Transition month between winter and spring, March and its climate conditions are often uncertain with days that are still cold and rainy and others that seem harbingers of summer. This is the usual weather profile of March throughout Italy.
The first important date to remember is 6 March, dedicated to energy saving. It is meant to encourage citizen awareness regarding lowering energy consumption and to promote green living with flowers and vegetation of every kind planted in various areas of the city or even in people’s homes. This initiative is called M’illumino di meno (I use less light), and has become a regular event. It was started in 2005 by a radio transmission of RAI called Caterpillar and many municipalities including Perugia support this campaign.

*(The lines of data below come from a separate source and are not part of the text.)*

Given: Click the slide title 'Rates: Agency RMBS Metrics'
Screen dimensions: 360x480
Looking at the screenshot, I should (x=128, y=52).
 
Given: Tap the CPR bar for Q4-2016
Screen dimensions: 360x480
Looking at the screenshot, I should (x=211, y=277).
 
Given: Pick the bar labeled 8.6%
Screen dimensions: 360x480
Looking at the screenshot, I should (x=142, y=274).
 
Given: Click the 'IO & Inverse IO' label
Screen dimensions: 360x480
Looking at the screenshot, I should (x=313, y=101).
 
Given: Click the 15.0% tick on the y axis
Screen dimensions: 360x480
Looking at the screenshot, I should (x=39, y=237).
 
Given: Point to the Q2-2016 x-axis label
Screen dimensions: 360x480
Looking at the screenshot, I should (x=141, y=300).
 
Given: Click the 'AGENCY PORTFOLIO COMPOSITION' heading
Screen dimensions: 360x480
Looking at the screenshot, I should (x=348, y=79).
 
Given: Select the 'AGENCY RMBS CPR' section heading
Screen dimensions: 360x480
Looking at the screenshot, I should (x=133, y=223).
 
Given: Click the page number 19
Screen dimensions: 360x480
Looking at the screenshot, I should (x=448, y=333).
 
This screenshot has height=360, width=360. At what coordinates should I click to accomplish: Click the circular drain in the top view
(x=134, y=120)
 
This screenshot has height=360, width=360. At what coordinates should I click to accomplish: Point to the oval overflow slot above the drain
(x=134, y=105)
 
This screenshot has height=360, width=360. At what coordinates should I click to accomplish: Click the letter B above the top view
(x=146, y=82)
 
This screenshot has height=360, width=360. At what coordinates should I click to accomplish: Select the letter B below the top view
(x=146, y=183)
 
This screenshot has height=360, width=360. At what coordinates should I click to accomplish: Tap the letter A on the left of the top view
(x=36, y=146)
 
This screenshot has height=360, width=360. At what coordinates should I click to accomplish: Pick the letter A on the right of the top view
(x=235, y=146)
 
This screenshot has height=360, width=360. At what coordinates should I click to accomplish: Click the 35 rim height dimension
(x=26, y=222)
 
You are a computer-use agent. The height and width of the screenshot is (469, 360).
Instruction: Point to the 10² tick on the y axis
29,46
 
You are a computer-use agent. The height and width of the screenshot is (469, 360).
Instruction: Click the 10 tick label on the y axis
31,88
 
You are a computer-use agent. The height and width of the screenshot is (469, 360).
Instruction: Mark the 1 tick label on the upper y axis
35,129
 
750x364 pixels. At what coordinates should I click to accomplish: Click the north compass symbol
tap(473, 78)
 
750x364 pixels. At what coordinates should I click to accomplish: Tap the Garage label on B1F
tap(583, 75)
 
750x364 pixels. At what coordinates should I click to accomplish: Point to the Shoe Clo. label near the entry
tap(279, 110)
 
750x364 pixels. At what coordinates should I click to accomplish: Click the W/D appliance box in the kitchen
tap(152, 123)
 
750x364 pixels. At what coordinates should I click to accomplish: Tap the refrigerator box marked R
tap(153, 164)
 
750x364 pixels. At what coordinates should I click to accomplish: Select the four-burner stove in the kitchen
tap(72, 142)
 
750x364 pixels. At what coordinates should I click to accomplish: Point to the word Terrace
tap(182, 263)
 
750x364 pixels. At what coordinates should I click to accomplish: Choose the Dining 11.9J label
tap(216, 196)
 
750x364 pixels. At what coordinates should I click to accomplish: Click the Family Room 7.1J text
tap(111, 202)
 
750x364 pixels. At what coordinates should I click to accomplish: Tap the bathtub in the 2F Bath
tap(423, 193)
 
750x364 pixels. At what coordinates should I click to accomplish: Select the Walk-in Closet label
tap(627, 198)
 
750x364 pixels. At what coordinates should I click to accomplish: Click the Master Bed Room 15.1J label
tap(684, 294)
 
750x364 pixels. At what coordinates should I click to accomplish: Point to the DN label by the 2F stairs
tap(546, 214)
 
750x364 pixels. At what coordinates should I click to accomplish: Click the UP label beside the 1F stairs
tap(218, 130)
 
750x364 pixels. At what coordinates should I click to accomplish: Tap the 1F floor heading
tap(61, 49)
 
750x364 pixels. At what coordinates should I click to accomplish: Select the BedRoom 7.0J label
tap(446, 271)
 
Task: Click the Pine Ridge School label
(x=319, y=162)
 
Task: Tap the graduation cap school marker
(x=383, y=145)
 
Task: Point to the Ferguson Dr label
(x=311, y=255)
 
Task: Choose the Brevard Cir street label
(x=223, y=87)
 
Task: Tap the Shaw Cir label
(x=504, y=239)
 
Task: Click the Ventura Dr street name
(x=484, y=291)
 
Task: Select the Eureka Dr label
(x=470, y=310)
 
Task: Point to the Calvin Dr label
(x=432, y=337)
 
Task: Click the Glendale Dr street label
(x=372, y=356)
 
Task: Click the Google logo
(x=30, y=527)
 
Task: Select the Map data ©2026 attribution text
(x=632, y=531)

Then follows International Women’s Day on 8 March when various initiatives highlight the condition of women and their rights. The symbol of this day is a sprig of mimosa given to women as a gift, mimosa that dots the streets just about everywhere with a beautiful bright yellow. And even at dinner, there is often a delicious slice of torta mimosa made from sponge cake. Quite often that evening, women go out to dinner with other female friends, so it is not unusual to see many of all ages sharing large tables at a restaurant or pizzeria.
19 March though, feast of Saint Joseph, is Fathers’ Day. In Central Italy, people eat sweet rice fritters while Neapolitan cuisine dictates cream-filled zeppole (a kind of doughnut). Eating deep-fried sweets on this day in the very midst of Lent takes one back for a moment to the abundance of Carnival.
The month moves inexorably to its close, passing through the spring equinox that falls on 20 March this year, while on 29 March we return to Daylight Savings Time. From that day forward, the long hours of light will brighten our season and we will finally find winter behind us.